I have tried chicken wire, 1"x2" wire and 2"x3" wire on the bottom. The 2x3 worked best for the bunnies to feed through but you have to watch closely while moving as the smaller ones may slip through it.
My 2x4 tractors only had a 2x3 area to graze in as the last foot was nest box. It was a hardy design made of wood and held up well. I haven't got around to putting handles on them yet, it would make moving them easier. They needed to be moved quite frequently.
http://script-host.com/self/hutch.html
The 6x6 design was originally for chickens and proved to be a little lightweight for a bunch of fat bunnies. It was made from 1/2" conduit bent and bolted to 2x6 boards. I could move these 2x a day if I didn't have them loaded up too much. More often if there were lots of bunnies. I will have to rebuild them this spring because the conduit gave out from holding up those bunnies while moving. I have a design change in mind and we'll see how it works out.
http://script-host.com/self/tractor.html

We found in our first year that the does didn't breed so well eating nothing but grass. So last year we moved most to cages and fed pellets. We did keep a couple in the smaller tractors and fed a smaller amount of pellets to supplement the grass and they bred quite well. Later we moved them to cages as well and just kept the bucks in the small tractors. It was easier to keep track of the does and their litters in cages.

ETA-
We moved the bunnies out to the tractors around 7-8 weeks and usually didn't try breeding back the doe till the bunnies were moved. We moved them directly from momma and the pellets to the grass without any losses or problems. We did place large J feeders in the big cages when the grass stopped growing during Aug and later after the frost had made the grass dormant. 

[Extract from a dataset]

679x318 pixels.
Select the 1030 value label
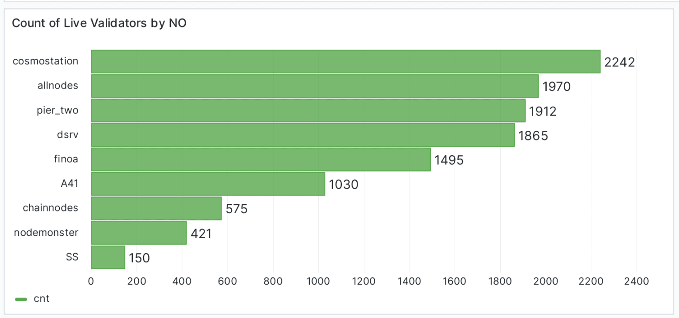(344, 185)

We could have made more meat by managing the breeding interval a bit better and by providing a supplement of pellets all the time but with 13 does producing we had more than enough.


----------



## U-Turn (Jan 22, 2007)

sammyd, 
awesome! That is so great. I'll go show dh what to get started building!


----------



## SILEIGH (Jul 11, 2007)

sammyd --- those are great thanks 
i bookmarked both !!!


----------



## turtlehead (Jul 22, 2005)

Sammyd, those are spectacular! I can't wait to explore your website even more.

In those first photos you can really see where the rabbits have been. Lots of little rectangles in the grass. Amazing how quickly they mow it down!


----------



## sammyd (Mar 11, 2007)

The grass seemed to brown up no matter how hard it was grazed. But quickly greened back up if there was enough soil moisture. I suspect it was something to do with hte rabbit waste.


----------



## Shade26000 (Jul 9, 2007)

I just want to warn. I had a stray dog come to vist while my dog was off sleeping some where...Anyway, the stray dog pushed and pushed untill the top of my tractor caved in. The dog managed to kill one rabbit and the other rabbit was cut up preaty bad mostly from the wire. If I was to do the tractor thing again and wanted to make it bomb proof, I would make the frame out of galvinized pipe and the make the top and sides with chain link fence (all scraps of course, I never buy new stuff..lol). Next I would wrap the sides with chicken wire and cover the bottom with 2" x 3" wire. This should last for ever and you can always find these scraps laying around somewhere. 5' x 8' would be the size and the house need to be mounted to the wall so when the tractor moves everything moves together.
As for feeding your rabbits grass...... last summer I never game my rabbits feed. Always grass and table scraps. Belive it or not when winter rolled around and I started giving a little feed to them. They seemed to preferr the grass and scraps.


----------



## Sand Flat Bob (Feb 1, 2007)

U-Turn said:


> sammyd,
> awesome! That is so great. I'll go show dh what to get started building!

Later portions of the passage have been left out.